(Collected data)
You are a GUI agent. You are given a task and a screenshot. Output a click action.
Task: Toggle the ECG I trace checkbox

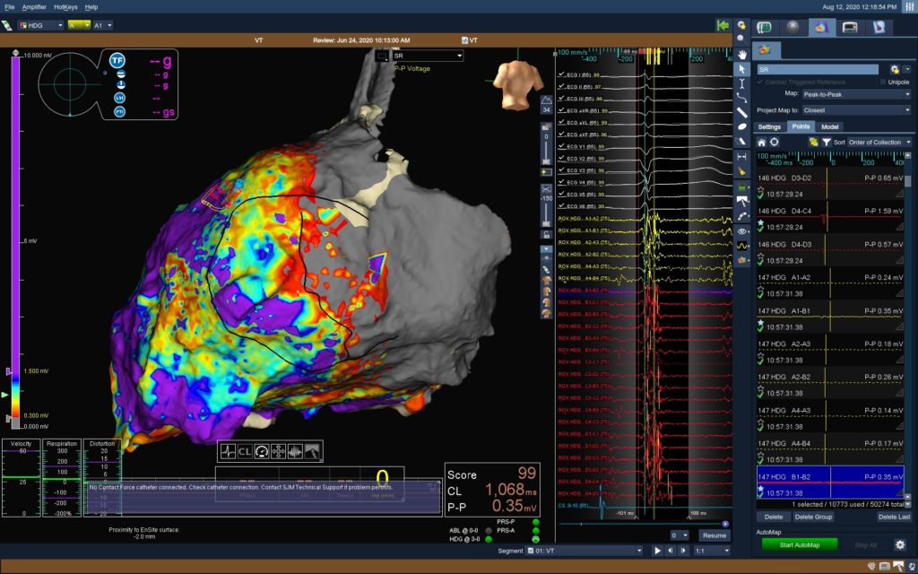coord(561,74)
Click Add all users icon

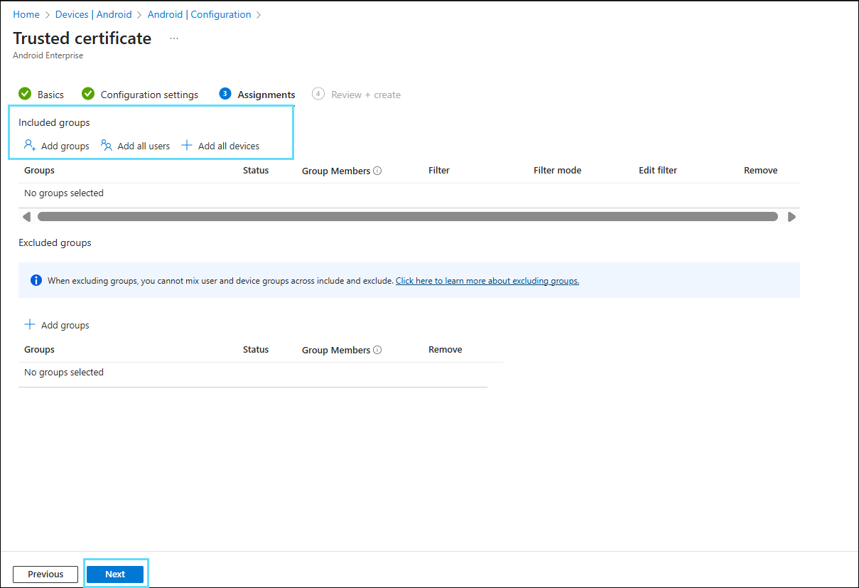coord(107,146)
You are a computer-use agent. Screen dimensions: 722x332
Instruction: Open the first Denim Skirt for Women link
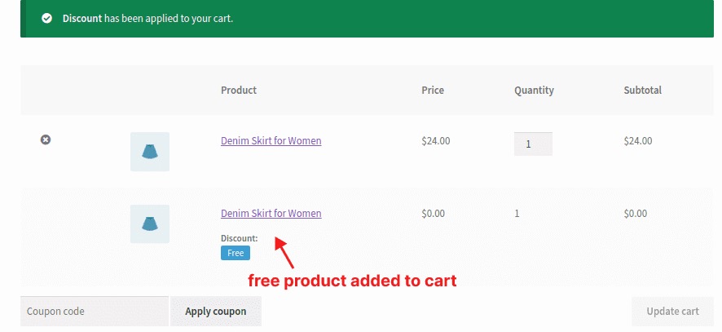271,140
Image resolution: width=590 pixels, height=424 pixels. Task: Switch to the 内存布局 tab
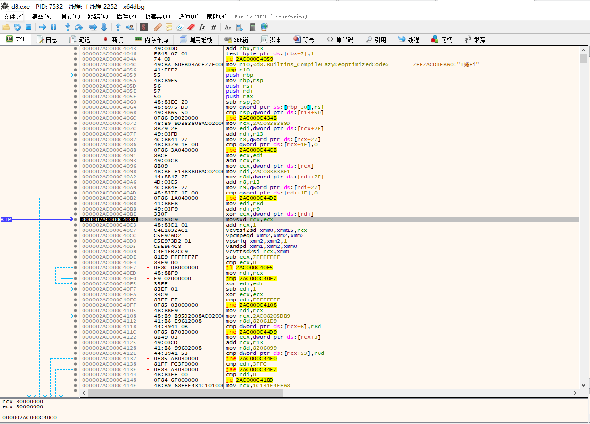pyautogui.click(x=151, y=40)
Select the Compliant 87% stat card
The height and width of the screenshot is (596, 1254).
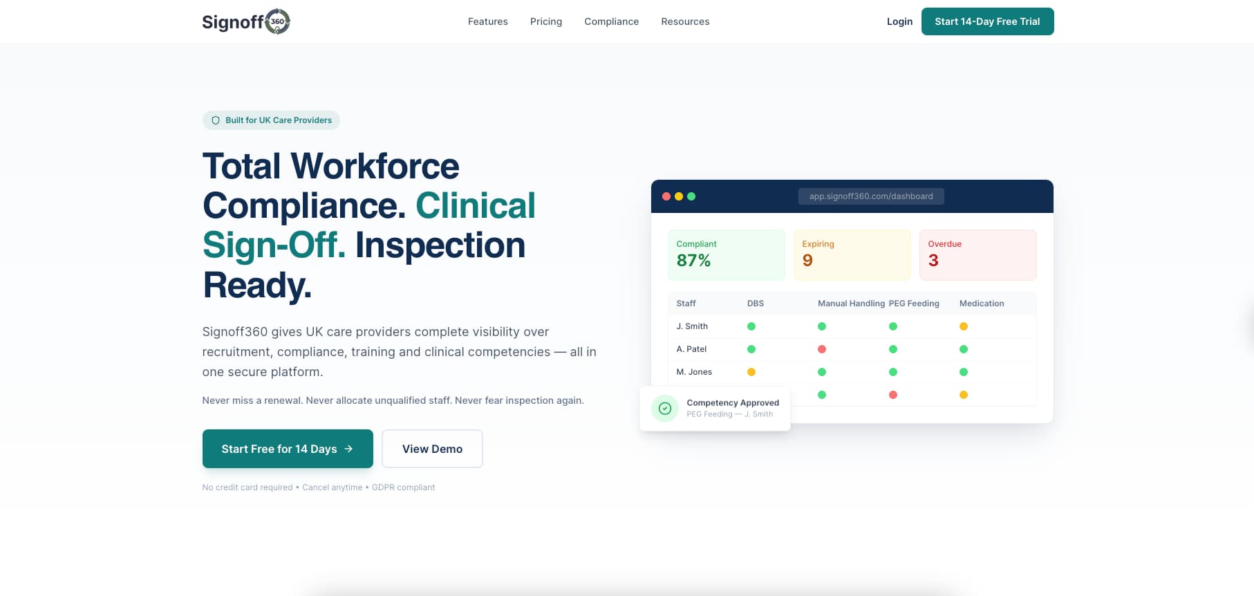(726, 254)
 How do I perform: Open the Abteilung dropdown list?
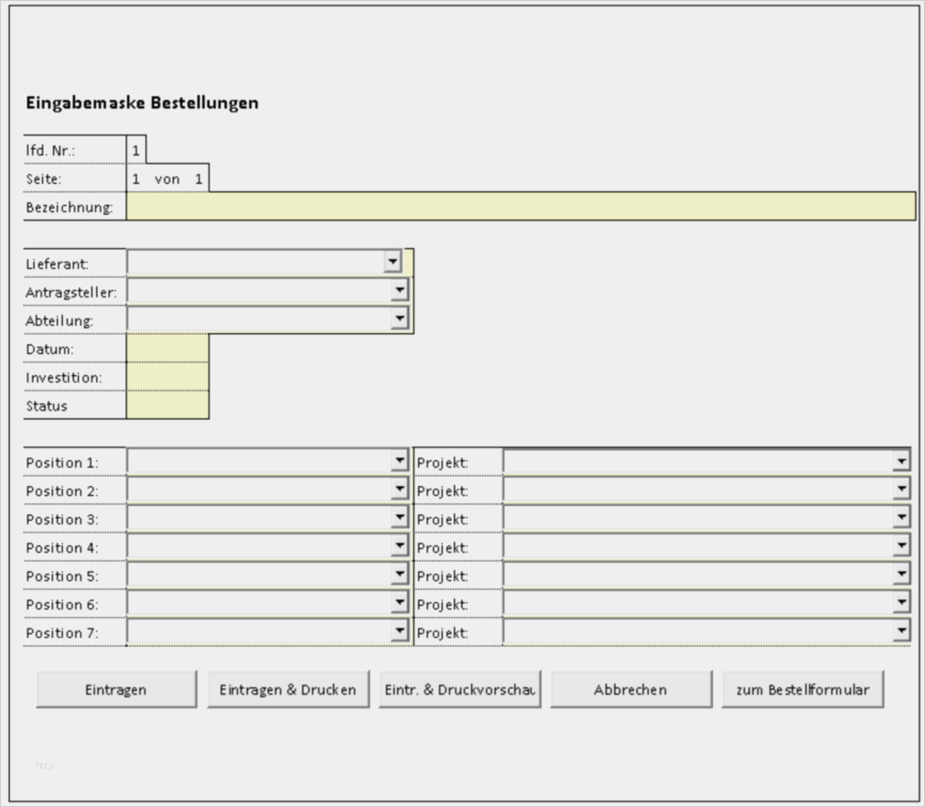pos(400,318)
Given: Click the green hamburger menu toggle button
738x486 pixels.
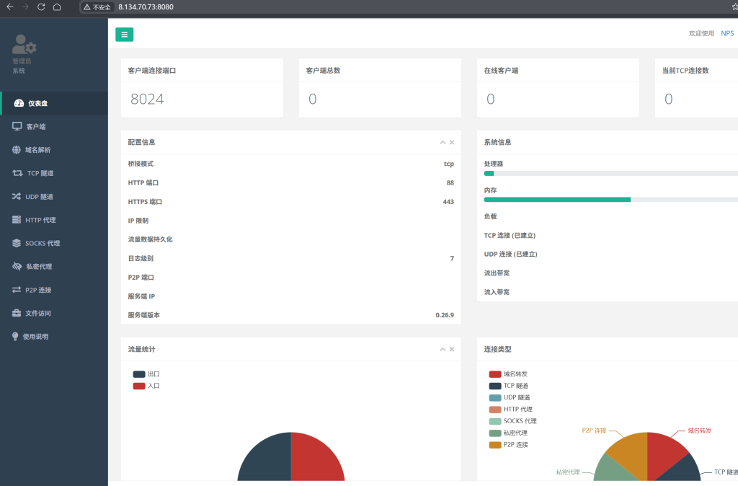Looking at the screenshot, I should pos(124,34).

» **TASK DETAILS**
Would you output the lines above from the line holding "Task: Toggle the ECG I trace checkbox" up to and including the line holding "Given: Click the", exactly and only those, with no pictures?

» **EXERCISE OUTPUT**
Task: Toggle the ECG I trace checkbox

coord(561,74)
Click Add all users icon

coord(107,146)
You are a computer-use agent. Screen dimensions: 722x332
Instruction: Open the first Denim Skirt for Women link
271,140
Image resolution: width=590 pixels, height=424 pixels. Task: Switch to the 内存布局 tab
pyautogui.click(x=151, y=40)
Select the Compliant 87% stat card
The height and width of the screenshot is (596, 1254).
(726, 254)
 How do I perform: Open the Abteilung dropdown list?
pos(400,318)
Given: Click the green hamburger menu toggle button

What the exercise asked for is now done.